Despite the bitter cold we were ready to go for it - Go For The Stones! Yay! Another tourist had the same idea - brandishing his camera, he leapt the barrier, but a woman masquerading as a visitor in Barbour jacket and headscarf, gesticulated furiously and he sauntered sheepishly back on to the path. The sky was a brilliant, hard-edged, ice-blue and the shafts of pallid light touched the stones to gold against the turbulent clouds. At the back of my brain beat the refrain from This is Spinal Tap: "Stone'enge, where a man is a man! And the children dance to the pipes of Pan!"
Back in the tunnel, by far the best place to be in the stinging gale, we admired the mural showing the monument as it would have appeared 4,000 years ago. It would make an excellent novelty gateau, we thought, constructed from sponge fingers and slabs of Madeira cake. Such a confection will no doubt be available when English Heritage have built their luxuriously appointed visitor centre, Cursus shopping mall, mile-long access tunnel and so forth. Belonging to English Heritage is a strangely schizophrenic experience. On the one hand they are kind people who, for a modest fee, will allow one to scramble around their ruined castles. On the other, they are the pushy busybodies who stepped in to "protect" a malodorous, leaking train tunnel in east London, thus obliging the workmen to down tools and displacing 25,000 users at great cost and inconvenience, gnash, snarl, gnash ... But as far as Stonehenge was concerned, I didn't think EH entirely deserved its bad press. It is precisely the shabby proximity of the 20th century which makes the Stones themselves look sorrowful, brooding and numinous.
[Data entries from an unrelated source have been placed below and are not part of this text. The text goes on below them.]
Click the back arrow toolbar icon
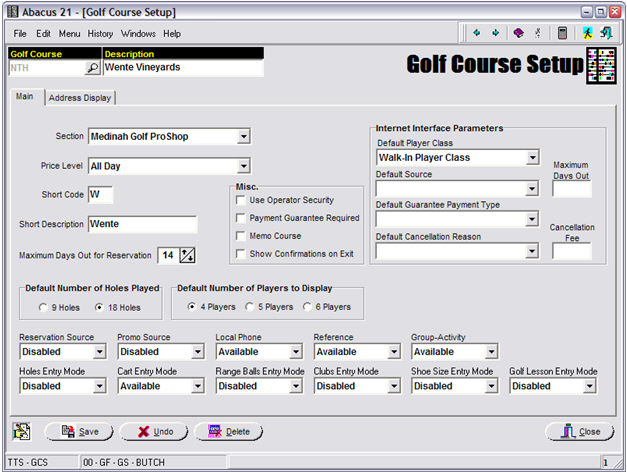Screen dimensions: 627x472 click(479, 33)
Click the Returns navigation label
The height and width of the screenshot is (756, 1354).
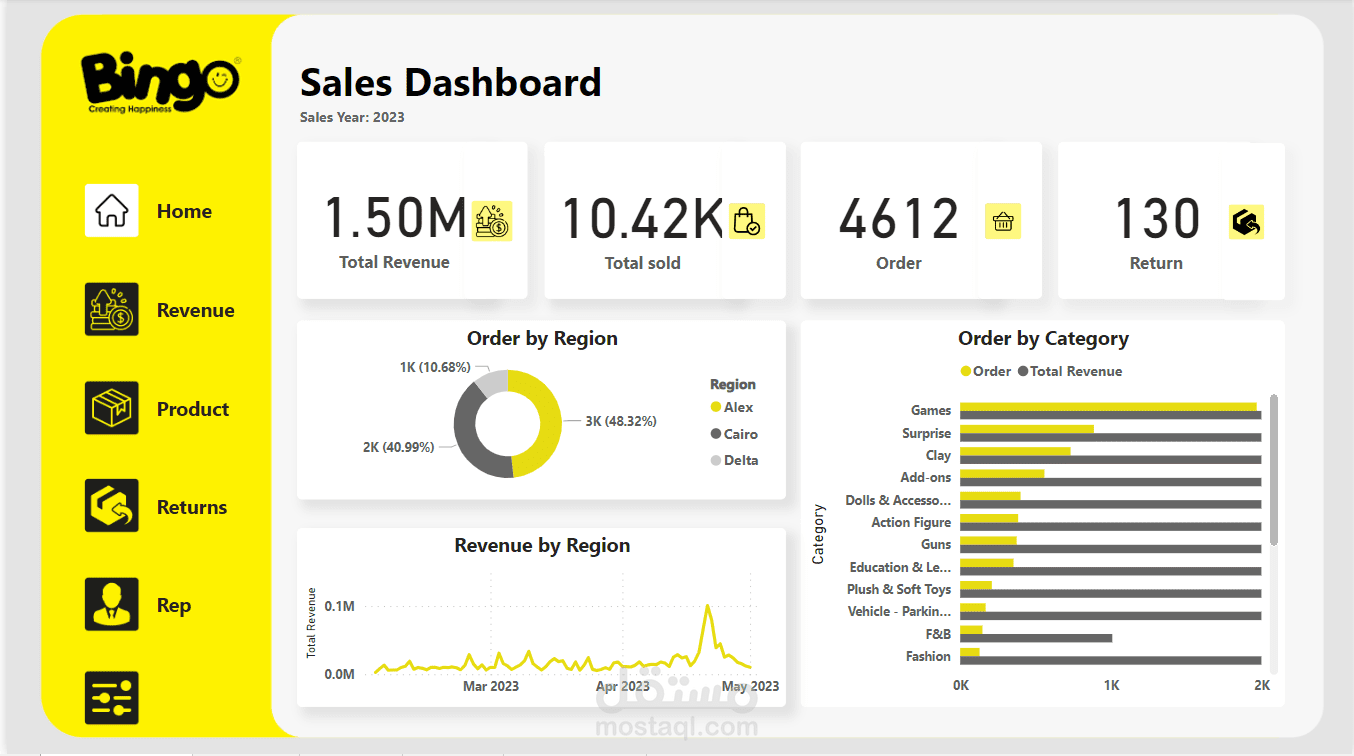tap(191, 506)
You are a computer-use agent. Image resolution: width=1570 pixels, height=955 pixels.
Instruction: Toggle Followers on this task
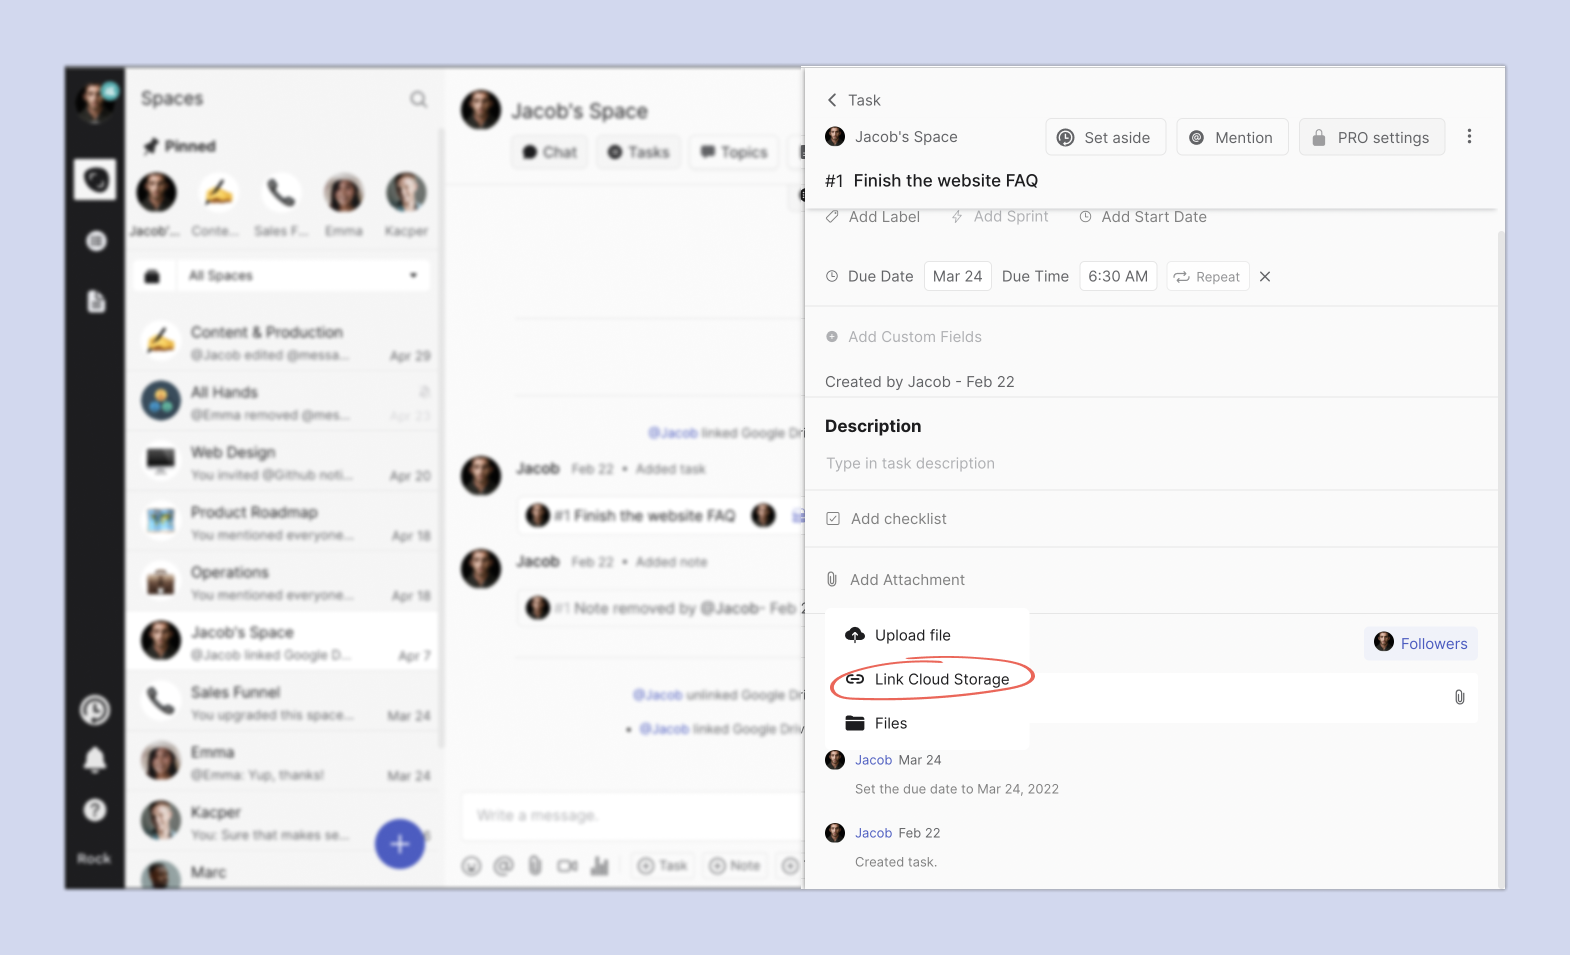pos(1421,643)
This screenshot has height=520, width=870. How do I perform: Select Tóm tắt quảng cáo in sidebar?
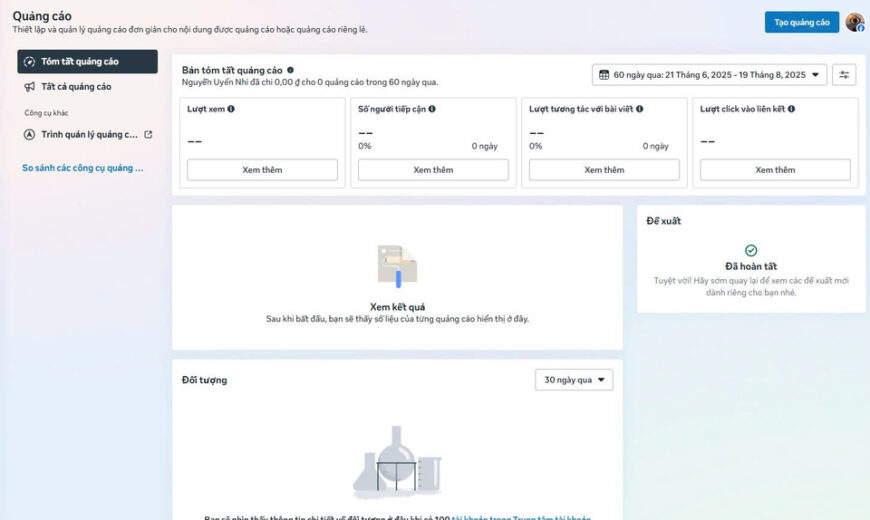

The rest of the weekend was spent, with varying degrees of success, in keeping the 20th century at bay. Our hotel room in Salisbury was of Biblical dimensions - you continually had to watch out for the beam in your eye. Dinner at Ye Olde Worlde (and Ye Bloody Freezing) Haunch of Venison was gratifyingly meat-based and sturdy, but why was our waitperson a halting French girl, rather than an apple-cheeked Wiltshire maid? Outside the snow dredged down over the Poultry Cross. Out next port of call was a city-centre pub where we occasioned some mirth on account of being suitably attired for the weather. "We're not from London, you know," we wanted to bleat as we unpeeled our vast scarves and discarded our mittens before the derisive gaze of girls exposing 10 inches of bare leg between boot and hem. But impressively, we saw none of the Dionysiac drunkenness, none of the vomiting in gutters, one associates with small towns on Friday nights. Young folk of Salisbury, we salute you!
In Somerset, we were not exactly gruntled to discover that our 18th-century cider farm with views of Glastonbury Tor (it says here) turned out to be the Crossroads motel in the middle of a vast car-park. We had to change rooms twice before we found one with a working radiator; on unlocking room number three we smiled and nodded at the mild-mannered chap letting himself into the room next door. No view of the Tor from our room, just a broken-down caravan in the road outside. But things looked up with the presentation of the evening menu: this was clearly the Restaurant That Time Forgot! You could order prawn cocktail, steak, Black Forest gateau and Irish coffee - as though the Eighties never happened. Despite this, people in the downstairs bar were munching their way through plates of cold sandwiches, which seemed a sad way to spend Saturday night.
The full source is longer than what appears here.